• **Exercises**:
1. In the article on the EU's Amazon tax probe, under a deal from what year did Amazon record most of its European profits through its Luxembourg arm?
2. Reproduce word for word the passage of the article on the EU's Amazon tax probe from "Almunia said that" up to and including "taxed in Luxembourg.".

(Beginning of Source extract)

BRUSSELS - The EU snagged US Internet shopping giant Amazon Tuesday in a widening probe into sweetheart tax deals for major multinationals, saying they were unfair to competitors and taxpayers.
The move follows similar probes announced last month into US tech icon Apple in Ireland, coffee-shop chain Starbucks in the Netherlands, and the financial arm of Italian automaker Fiat, also in Luxembourg like Amazon.
Formally, European Union anti-trust regulators will examine if Amazon's tax arrangements with Luxembourg amount to illegal state aid, giving the company an unfair advantage.
But EU Competition Commissioner Joaquin Almunia said the investigation was launched against a backdrop of efforts worldwide to crack down on tax evasion.
"At a time when public budgets are tight, citizens are being asked to make efforts" to help balance public finances, Almunia said.
"In this context, it's important for large multinationals to pay their fair share of taxes," he added.
Almunia said that under a 2003 deal, Amazon recorded most of its European profits through its Luxembourg arm but that these profits were not taxed in Luxembourg.
The European Commission has no jurisdiction over national tax policies - a cherished prerogative of member states - so the probes are strictly limited to rules governing free competition between EU countries.
Tax deals to attract companies
Under the microscope are so-called "tax rulings", special arrangements made with tax authorities before a company chooses to set up shop in a given country in the 28-nation EU.

(End of Source extract)
(Beginning of Data excerpts)

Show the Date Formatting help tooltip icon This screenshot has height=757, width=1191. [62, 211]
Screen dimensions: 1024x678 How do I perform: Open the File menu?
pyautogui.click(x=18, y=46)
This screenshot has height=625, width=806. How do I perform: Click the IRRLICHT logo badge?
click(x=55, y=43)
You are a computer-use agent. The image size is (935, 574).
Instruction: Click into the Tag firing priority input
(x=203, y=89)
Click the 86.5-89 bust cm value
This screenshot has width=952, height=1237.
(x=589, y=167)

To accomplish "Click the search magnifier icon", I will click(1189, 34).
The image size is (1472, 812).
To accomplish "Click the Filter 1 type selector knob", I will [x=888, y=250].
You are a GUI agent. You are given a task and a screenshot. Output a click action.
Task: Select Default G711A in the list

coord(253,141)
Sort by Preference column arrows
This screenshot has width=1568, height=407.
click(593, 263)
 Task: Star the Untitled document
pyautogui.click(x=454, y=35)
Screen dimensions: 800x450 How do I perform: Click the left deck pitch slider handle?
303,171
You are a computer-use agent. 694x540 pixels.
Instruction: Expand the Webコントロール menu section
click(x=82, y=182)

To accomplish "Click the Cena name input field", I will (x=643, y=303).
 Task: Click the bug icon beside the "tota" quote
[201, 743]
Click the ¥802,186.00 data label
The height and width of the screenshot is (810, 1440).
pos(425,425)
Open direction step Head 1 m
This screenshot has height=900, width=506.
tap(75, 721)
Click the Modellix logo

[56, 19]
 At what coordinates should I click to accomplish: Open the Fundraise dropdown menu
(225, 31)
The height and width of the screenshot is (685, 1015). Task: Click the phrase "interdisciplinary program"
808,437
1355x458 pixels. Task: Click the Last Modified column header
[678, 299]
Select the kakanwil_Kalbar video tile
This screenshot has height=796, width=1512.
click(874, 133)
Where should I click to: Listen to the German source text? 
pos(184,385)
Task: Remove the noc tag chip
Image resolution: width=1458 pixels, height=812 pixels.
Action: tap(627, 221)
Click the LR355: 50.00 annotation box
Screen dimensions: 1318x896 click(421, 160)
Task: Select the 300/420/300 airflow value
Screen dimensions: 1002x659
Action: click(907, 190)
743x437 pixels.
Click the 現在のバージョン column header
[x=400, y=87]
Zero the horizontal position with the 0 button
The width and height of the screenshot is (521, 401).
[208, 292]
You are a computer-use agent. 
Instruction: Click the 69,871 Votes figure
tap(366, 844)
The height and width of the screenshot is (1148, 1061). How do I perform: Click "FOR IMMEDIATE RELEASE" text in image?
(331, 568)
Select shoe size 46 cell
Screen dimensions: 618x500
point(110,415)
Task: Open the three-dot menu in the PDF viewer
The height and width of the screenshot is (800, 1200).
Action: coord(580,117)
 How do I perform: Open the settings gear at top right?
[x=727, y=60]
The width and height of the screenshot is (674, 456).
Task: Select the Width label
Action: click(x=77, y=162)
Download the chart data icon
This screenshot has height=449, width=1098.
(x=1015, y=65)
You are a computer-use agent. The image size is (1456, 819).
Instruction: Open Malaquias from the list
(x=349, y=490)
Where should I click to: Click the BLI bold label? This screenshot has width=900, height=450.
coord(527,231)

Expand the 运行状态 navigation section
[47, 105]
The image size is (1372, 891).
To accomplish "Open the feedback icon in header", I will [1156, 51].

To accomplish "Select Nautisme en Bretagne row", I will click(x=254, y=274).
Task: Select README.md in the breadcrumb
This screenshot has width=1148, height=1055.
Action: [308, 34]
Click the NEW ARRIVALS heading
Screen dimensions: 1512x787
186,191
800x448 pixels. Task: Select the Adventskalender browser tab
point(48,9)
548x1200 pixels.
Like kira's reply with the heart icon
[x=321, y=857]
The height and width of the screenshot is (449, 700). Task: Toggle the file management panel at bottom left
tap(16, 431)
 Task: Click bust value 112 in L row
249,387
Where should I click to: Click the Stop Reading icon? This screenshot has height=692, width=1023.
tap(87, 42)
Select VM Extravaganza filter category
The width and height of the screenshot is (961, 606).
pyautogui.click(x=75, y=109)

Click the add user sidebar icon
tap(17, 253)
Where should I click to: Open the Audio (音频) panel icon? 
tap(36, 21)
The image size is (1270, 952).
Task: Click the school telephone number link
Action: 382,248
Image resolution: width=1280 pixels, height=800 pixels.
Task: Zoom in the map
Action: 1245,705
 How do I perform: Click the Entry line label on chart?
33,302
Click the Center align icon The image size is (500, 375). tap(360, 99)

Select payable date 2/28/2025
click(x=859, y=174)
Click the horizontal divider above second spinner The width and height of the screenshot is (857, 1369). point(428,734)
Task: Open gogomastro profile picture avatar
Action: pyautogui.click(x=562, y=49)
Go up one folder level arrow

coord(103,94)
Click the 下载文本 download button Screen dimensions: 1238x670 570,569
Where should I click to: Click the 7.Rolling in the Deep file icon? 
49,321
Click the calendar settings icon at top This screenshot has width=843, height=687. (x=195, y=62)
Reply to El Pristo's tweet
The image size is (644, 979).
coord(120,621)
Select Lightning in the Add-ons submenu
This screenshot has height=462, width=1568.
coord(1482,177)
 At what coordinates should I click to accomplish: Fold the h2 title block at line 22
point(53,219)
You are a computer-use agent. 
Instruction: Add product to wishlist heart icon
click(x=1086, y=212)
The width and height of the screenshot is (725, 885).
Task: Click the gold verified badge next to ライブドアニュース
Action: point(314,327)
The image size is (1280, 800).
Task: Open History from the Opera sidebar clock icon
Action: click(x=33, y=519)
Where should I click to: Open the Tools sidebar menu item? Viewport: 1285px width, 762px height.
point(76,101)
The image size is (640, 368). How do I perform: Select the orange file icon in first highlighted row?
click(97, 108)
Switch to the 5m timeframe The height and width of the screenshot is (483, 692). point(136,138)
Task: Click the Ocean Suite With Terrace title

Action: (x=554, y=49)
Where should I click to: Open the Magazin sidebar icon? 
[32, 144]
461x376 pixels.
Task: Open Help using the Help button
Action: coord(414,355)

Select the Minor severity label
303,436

(End of Data excerpts)

• **Answers to each task**:
1. 2003

2.
Almunia said that under a 2003 deal, Amazon recorded most of its European profits through its Luxembourg arm but that these profits were not taxed in Luxembourg.